[START]

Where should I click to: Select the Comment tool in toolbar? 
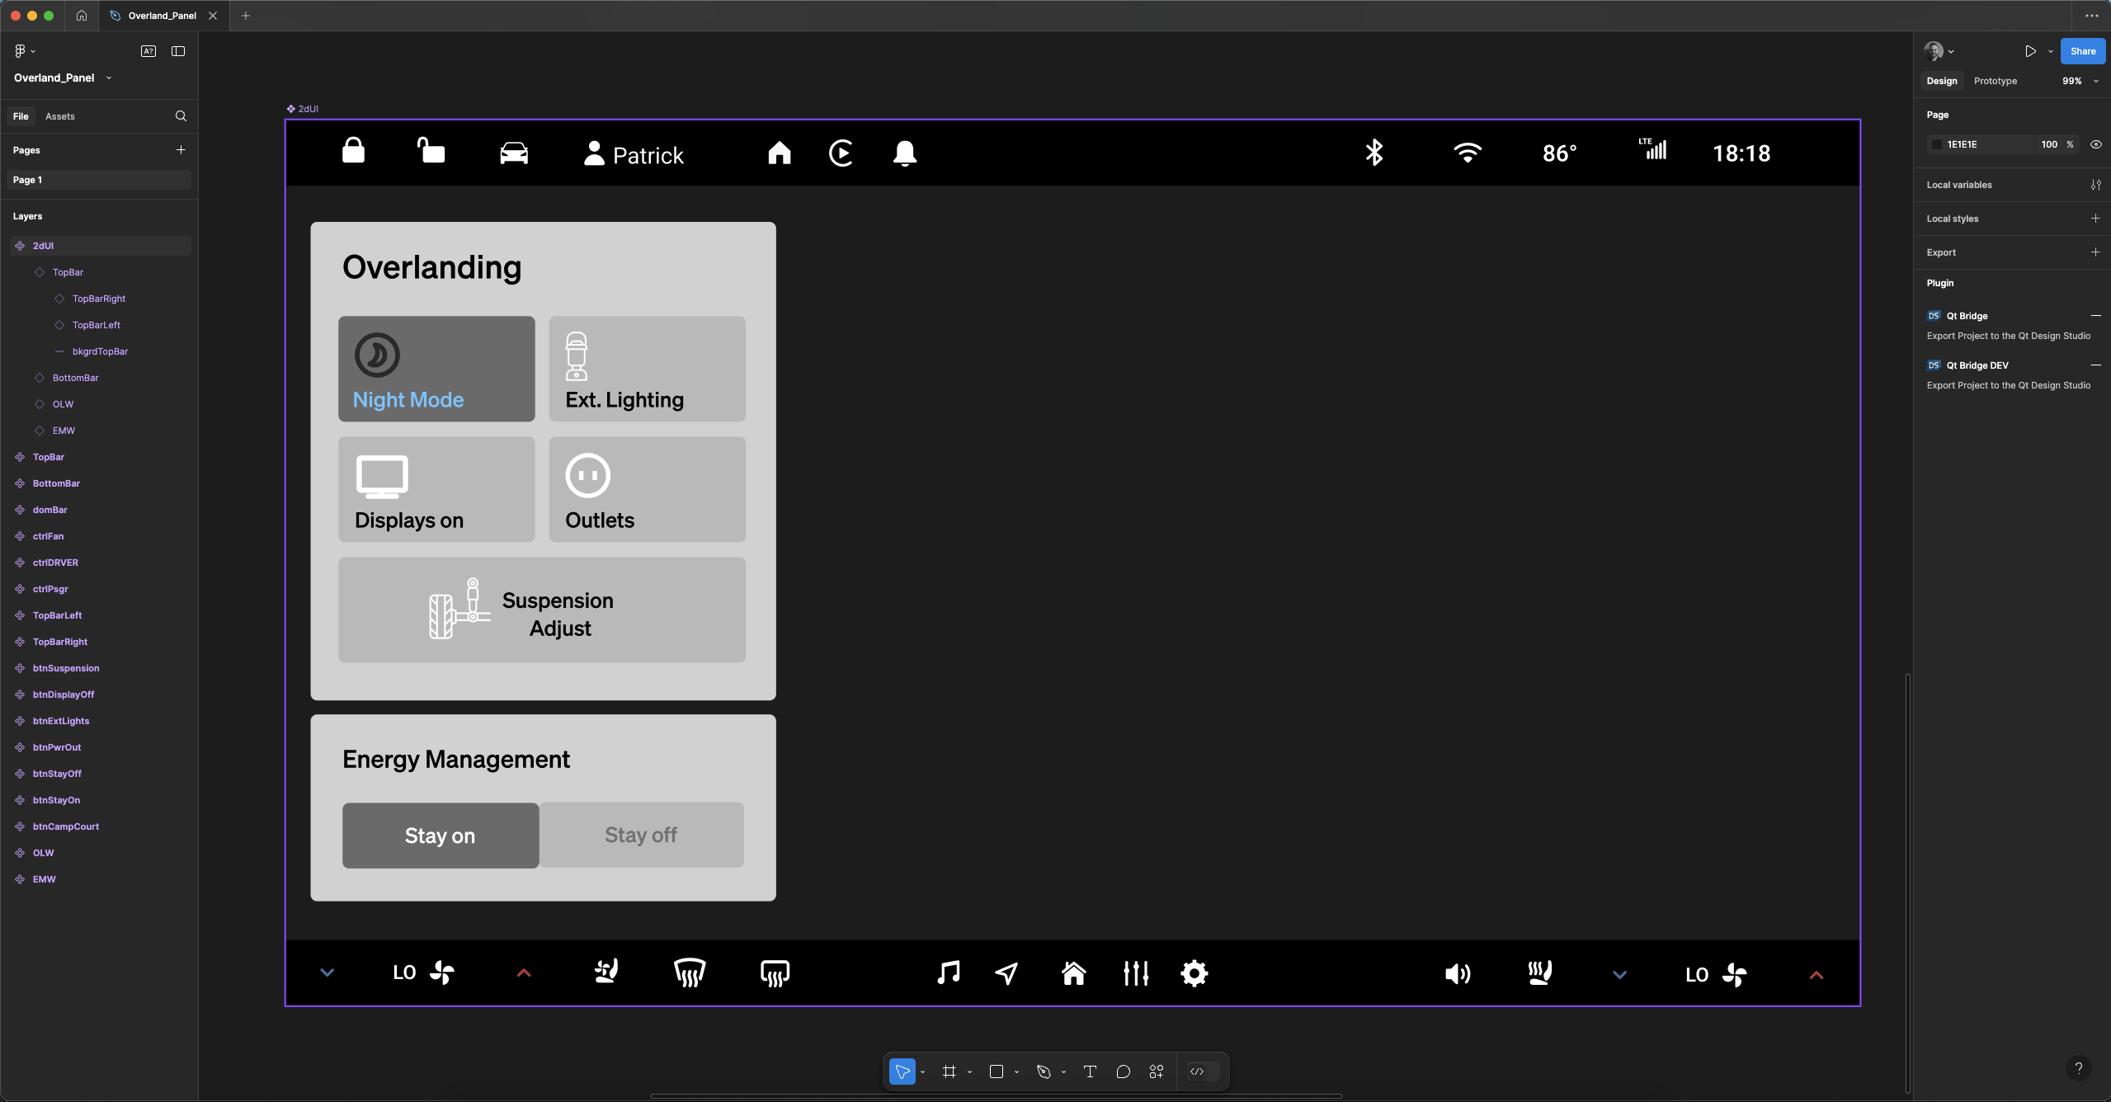(x=1123, y=1071)
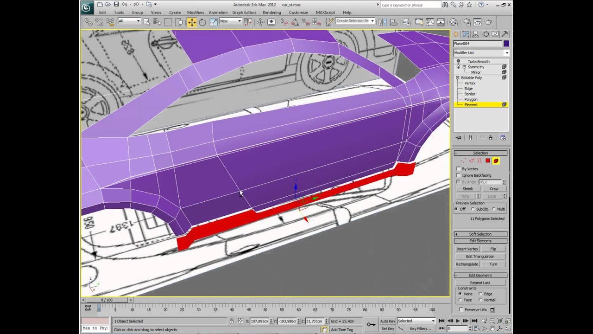Open the Material Editor from the toolbar
The width and height of the screenshot is (593, 334).
(454, 22)
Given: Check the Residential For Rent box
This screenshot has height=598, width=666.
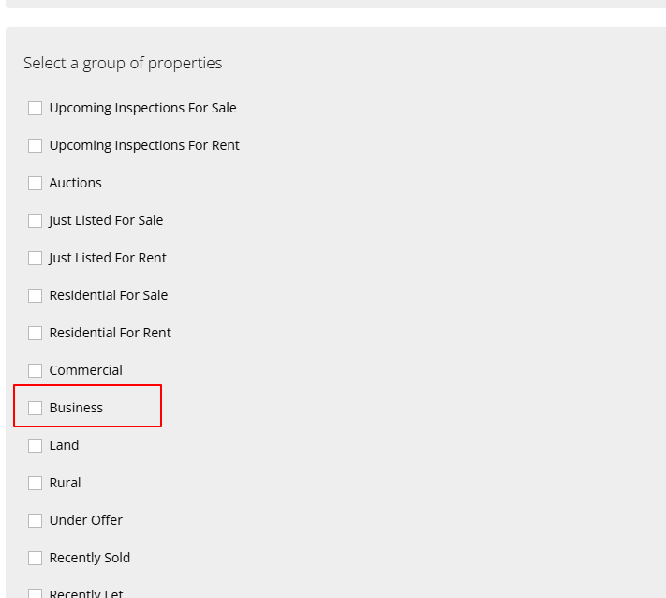Looking at the screenshot, I should pos(35,333).
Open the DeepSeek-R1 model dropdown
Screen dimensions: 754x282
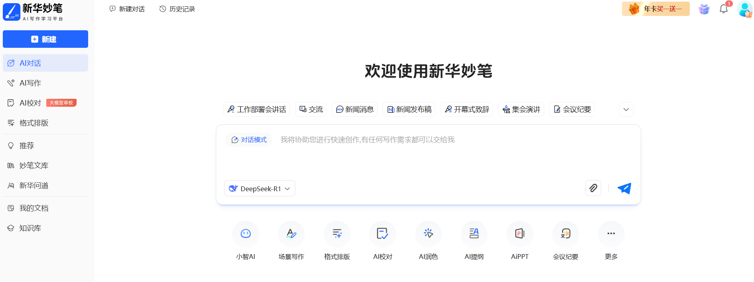click(x=260, y=188)
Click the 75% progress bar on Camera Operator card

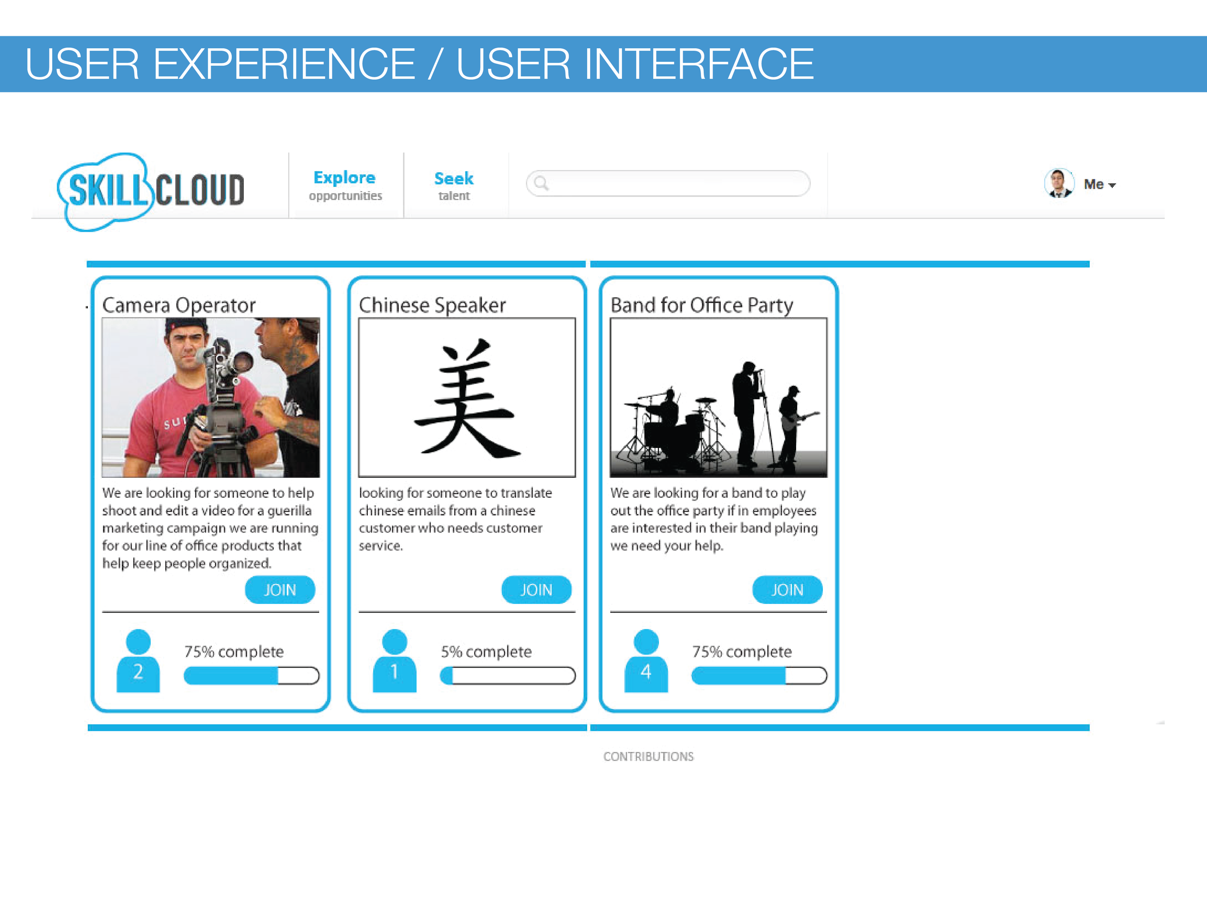[252, 675]
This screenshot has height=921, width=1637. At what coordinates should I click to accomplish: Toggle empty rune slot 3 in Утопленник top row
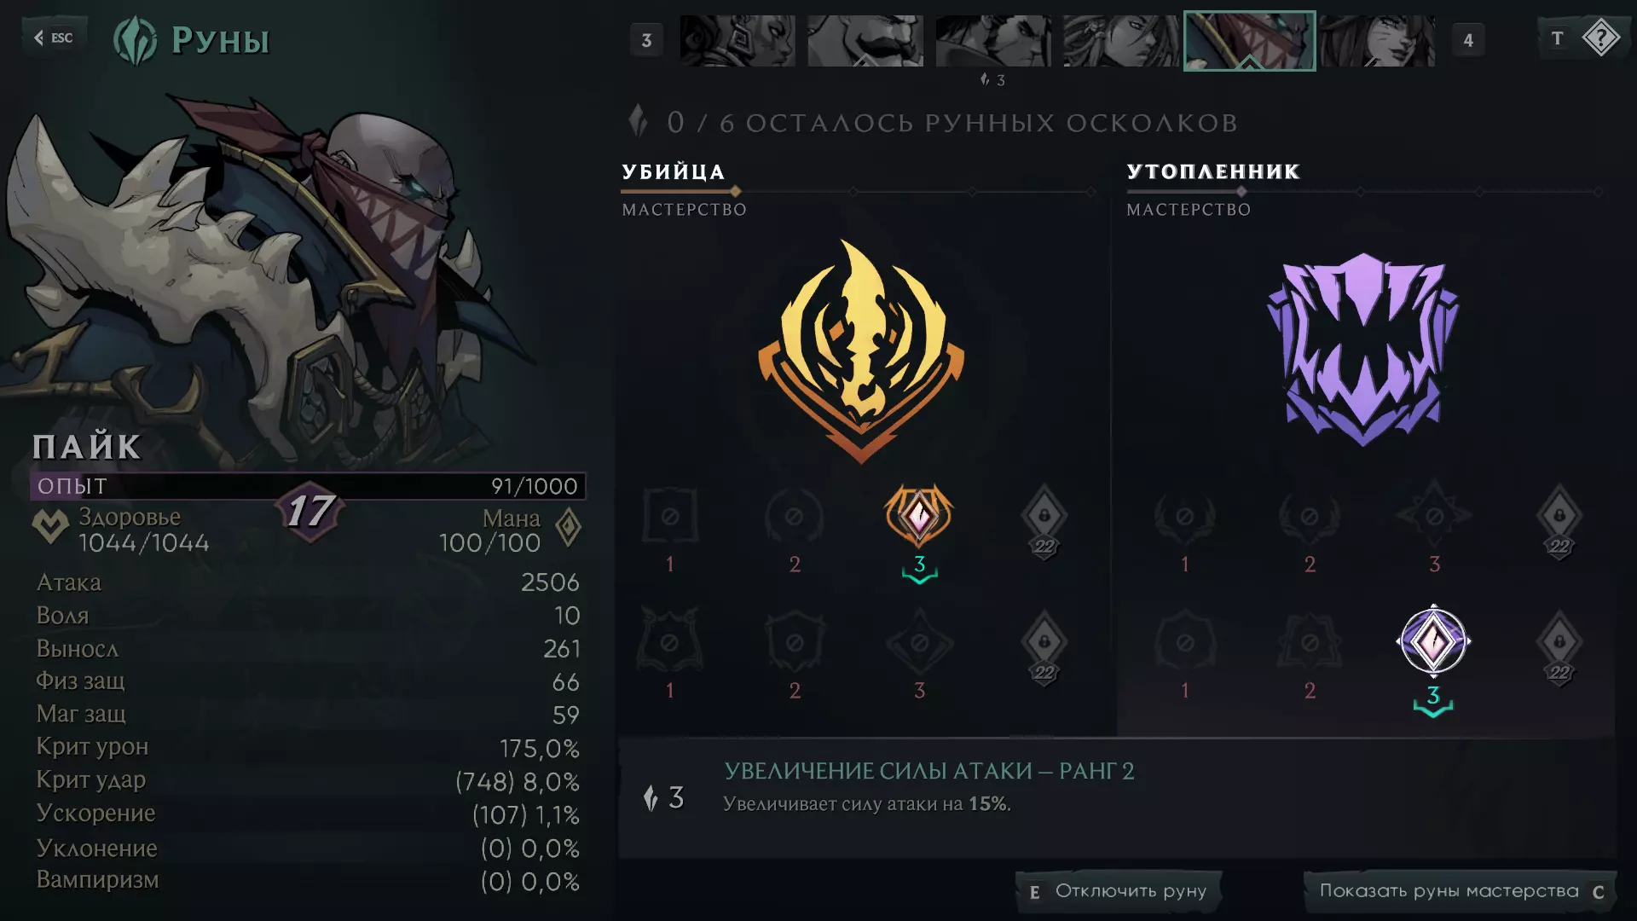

[END]

▶ [TASK REQUIREMENTS] Rewrite all of the records above as a numbered list, one line per item, and skip the blank lines. Leave the pictures out of your answer.

▶ [WORKED SOLUTION]
1. Where should I click to: Select the Comment tool in toolbar? 
2. (x=1123, y=1071)
3. Open the Material Editor from the toolbar
4. The width and height of the screenshot is (593, 334).
5. (454, 22)
6. Given: Check the Residential For Rent box
7. This screenshot has height=598, width=666.
8. Looking at the screenshot, I should pos(35,333).
9. Open the DeepSeek-R1 model dropdown
10. Screen dimensions: 754x282
11. click(x=260, y=188)
12. Click the 75% progress bar on Camera Operator card
13. [252, 675]
14. This screenshot has height=921, width=1637. At what coordinates should I click to accomplish: Toggle empty rune slot 3 in Утопленник top row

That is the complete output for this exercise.